IA : une régulation uniforme impossible à l’échelle mondiale ?

L’intelligence artificielle (IA) est devenue un enjeu juridique majeur, tant en Europe qu’aux États-Unis, chacun adoptant des approches distinctes pour encadrer son développement et son utilisation. Ces divergences reflètent des philosophies réglementaires et des priorités différentes, influençant la manière dont l’IA est intégrée dans la société.

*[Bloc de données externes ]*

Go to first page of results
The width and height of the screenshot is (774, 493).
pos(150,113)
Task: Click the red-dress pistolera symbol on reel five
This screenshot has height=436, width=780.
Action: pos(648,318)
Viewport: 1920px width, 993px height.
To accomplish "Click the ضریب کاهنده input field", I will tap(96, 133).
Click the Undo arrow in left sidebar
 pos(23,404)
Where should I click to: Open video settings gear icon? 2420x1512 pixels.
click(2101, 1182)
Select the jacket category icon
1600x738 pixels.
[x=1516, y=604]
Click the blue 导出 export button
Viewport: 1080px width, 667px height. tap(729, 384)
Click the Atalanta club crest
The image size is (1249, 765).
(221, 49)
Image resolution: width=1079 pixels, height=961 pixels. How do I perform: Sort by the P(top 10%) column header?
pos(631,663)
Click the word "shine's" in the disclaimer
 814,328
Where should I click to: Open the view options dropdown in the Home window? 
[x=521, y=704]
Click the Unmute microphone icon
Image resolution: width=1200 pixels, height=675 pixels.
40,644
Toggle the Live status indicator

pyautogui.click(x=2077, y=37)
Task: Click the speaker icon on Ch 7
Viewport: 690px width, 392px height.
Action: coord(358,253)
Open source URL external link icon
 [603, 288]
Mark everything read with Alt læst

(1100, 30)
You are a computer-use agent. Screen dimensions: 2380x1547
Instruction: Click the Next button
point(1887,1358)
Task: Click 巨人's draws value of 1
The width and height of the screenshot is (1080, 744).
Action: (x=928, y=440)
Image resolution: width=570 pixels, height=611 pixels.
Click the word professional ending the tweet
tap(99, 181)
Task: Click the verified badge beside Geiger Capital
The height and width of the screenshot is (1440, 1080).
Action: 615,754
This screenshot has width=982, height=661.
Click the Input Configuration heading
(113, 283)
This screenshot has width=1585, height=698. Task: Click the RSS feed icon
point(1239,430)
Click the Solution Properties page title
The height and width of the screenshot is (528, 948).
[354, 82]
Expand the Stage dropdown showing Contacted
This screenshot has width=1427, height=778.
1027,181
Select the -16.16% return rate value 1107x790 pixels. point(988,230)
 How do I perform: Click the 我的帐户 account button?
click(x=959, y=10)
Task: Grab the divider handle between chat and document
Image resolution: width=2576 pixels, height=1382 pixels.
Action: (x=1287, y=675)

L’Union européenne : une approche proactive et structurée

L’Union européenne (UE) a adopté une position proactive en matière de réglementation de l’IA. Le 1ᵉʳ août 2024, le Règlement (UE) 2024/1689, connu sous le nom de « Législation sur l’IA » (AI Act), est entré en vigueur, établissant le premier cadre juridique complet sur l’IA au niveau mondial. Ce règlement vise à garantir que les systèmes d’IA respectent les droits fondamentaux, la sécurité et les principes éthiques, tout en s’attaquant aux risques associés aux modèles d’IA puissants et influents.

L’AI Act adopte une approche fondée sur le risque, classant les systèmes d’IA en différentes catégories :

  • Risque inacceptable : Les systèmes d’IA présentant un risque inacceptable pour les droits fondamentaux sont interdits. Cela inclut, par exemple, les systèmes de notation sociale et certaines applications de reconnaissance faciale en temps réel dans les espaces publics.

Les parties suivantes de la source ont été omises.